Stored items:
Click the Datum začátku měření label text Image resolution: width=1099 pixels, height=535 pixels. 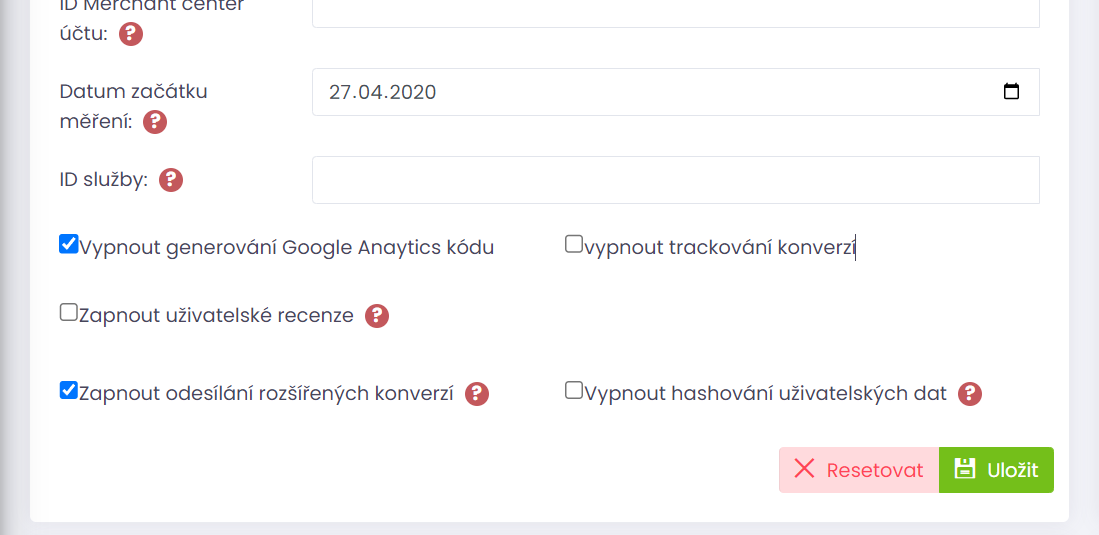(133, 106)
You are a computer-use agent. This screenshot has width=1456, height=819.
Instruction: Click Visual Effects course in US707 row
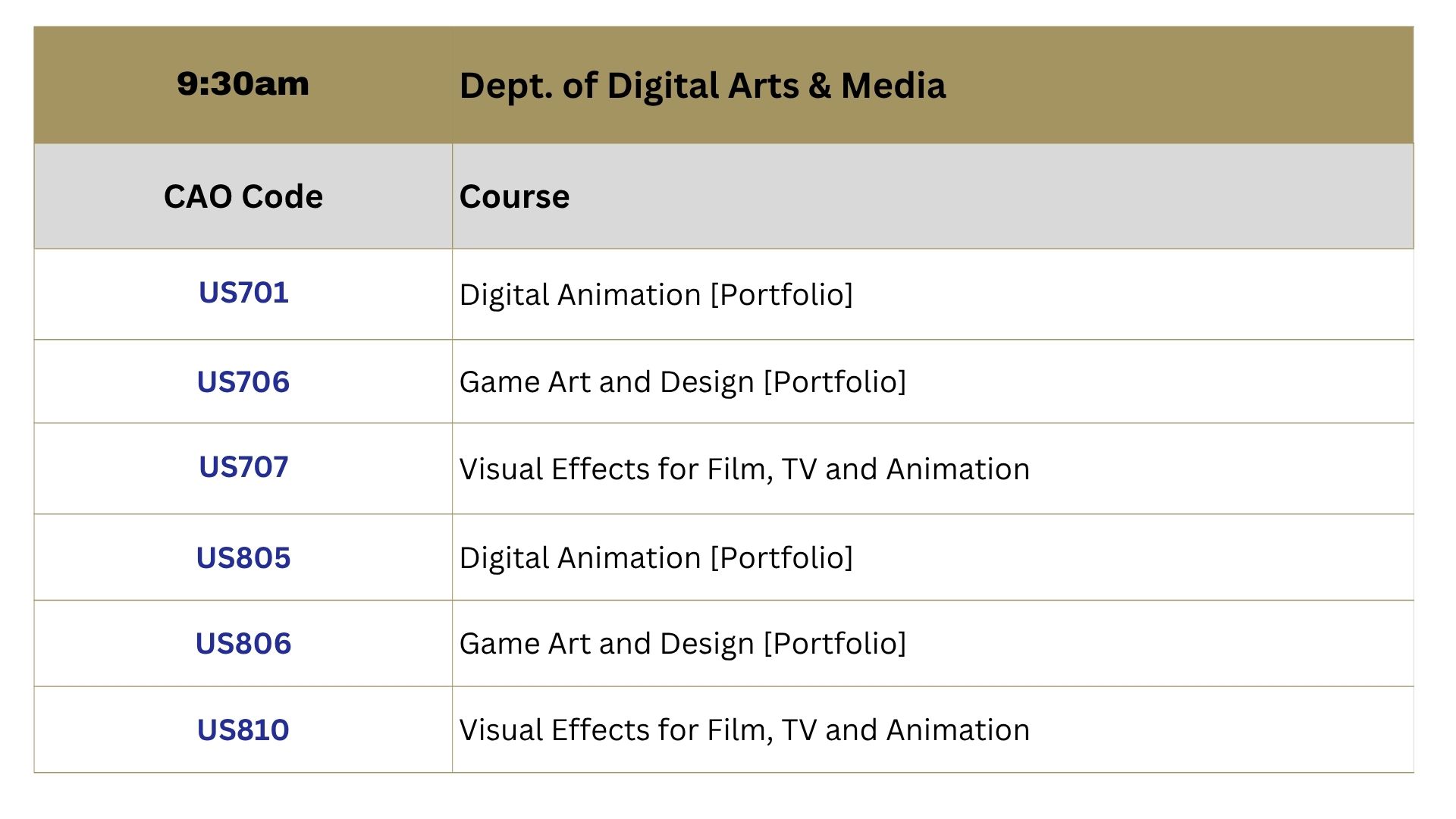coord(745,469)
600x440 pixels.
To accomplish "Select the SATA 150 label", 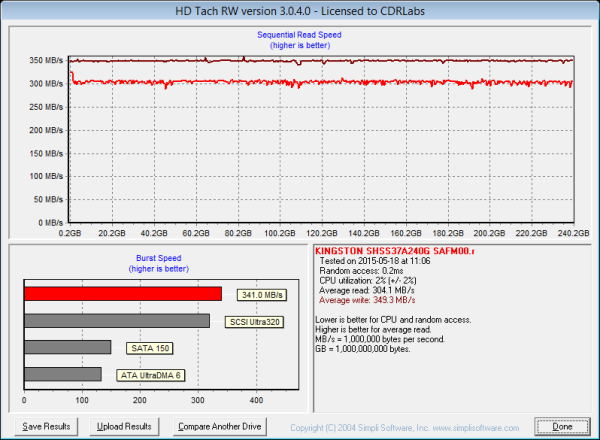I will [149, 349].
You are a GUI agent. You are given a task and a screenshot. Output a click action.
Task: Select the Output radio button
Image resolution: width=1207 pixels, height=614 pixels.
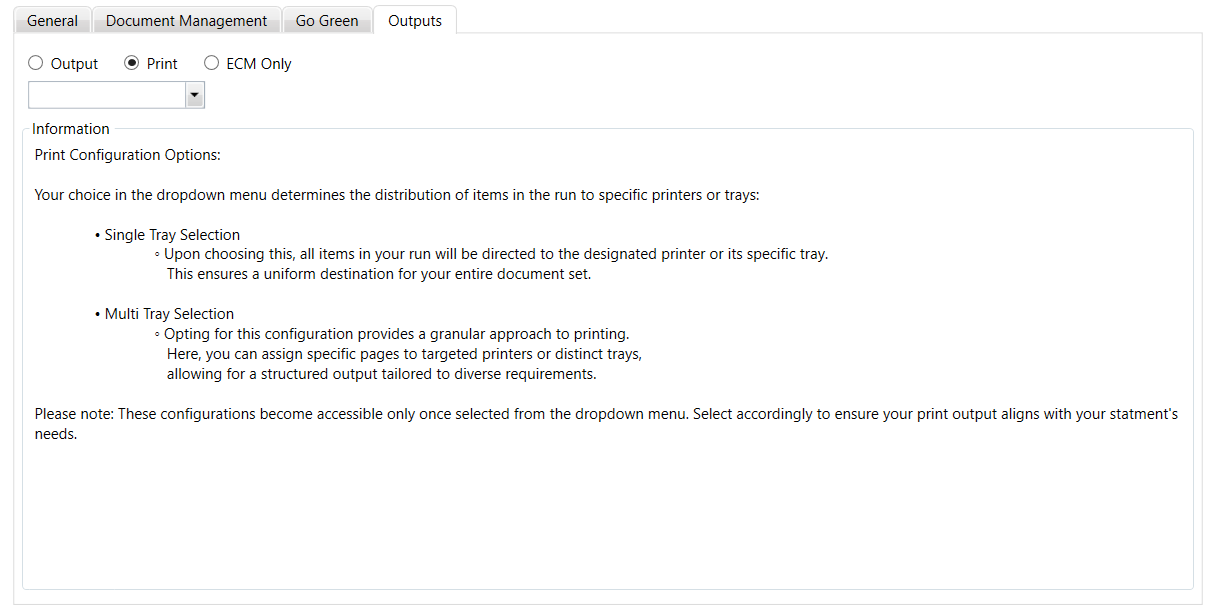click(x=37, y=63)
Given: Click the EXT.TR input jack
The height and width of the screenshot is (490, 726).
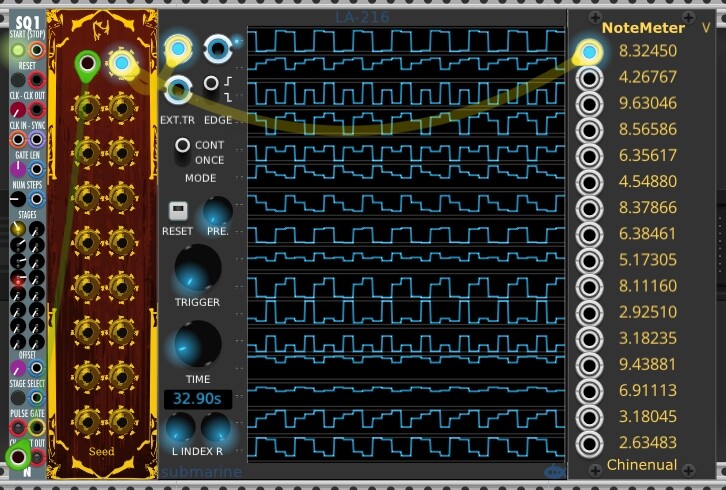Looking at the screenshot, I should (x=177, y=90).
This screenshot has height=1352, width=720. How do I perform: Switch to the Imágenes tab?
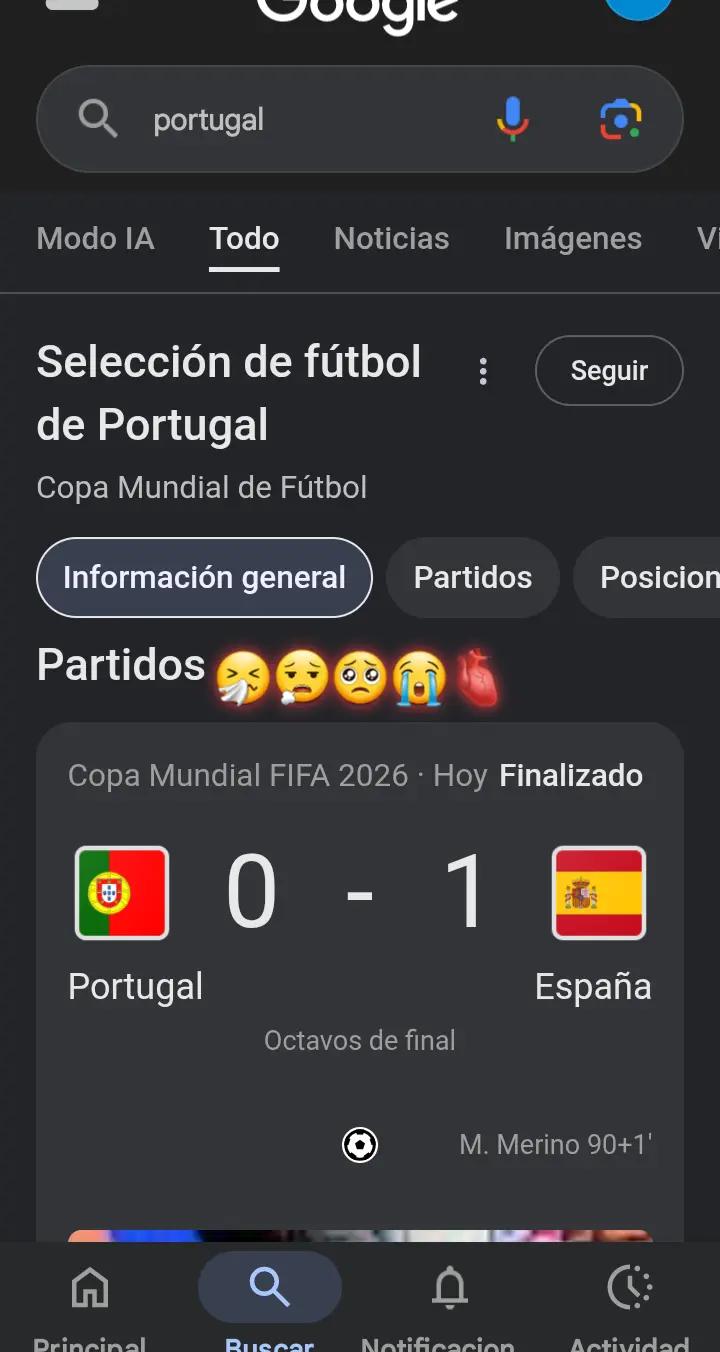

WORK REQUIRED: In the data above, find each line where the string "Output" appears, then copy it.

ANSWER BELOW:
You are a GUI agent. You are given a task and a screenshot. Output a click action.
Task: Select the Output radio button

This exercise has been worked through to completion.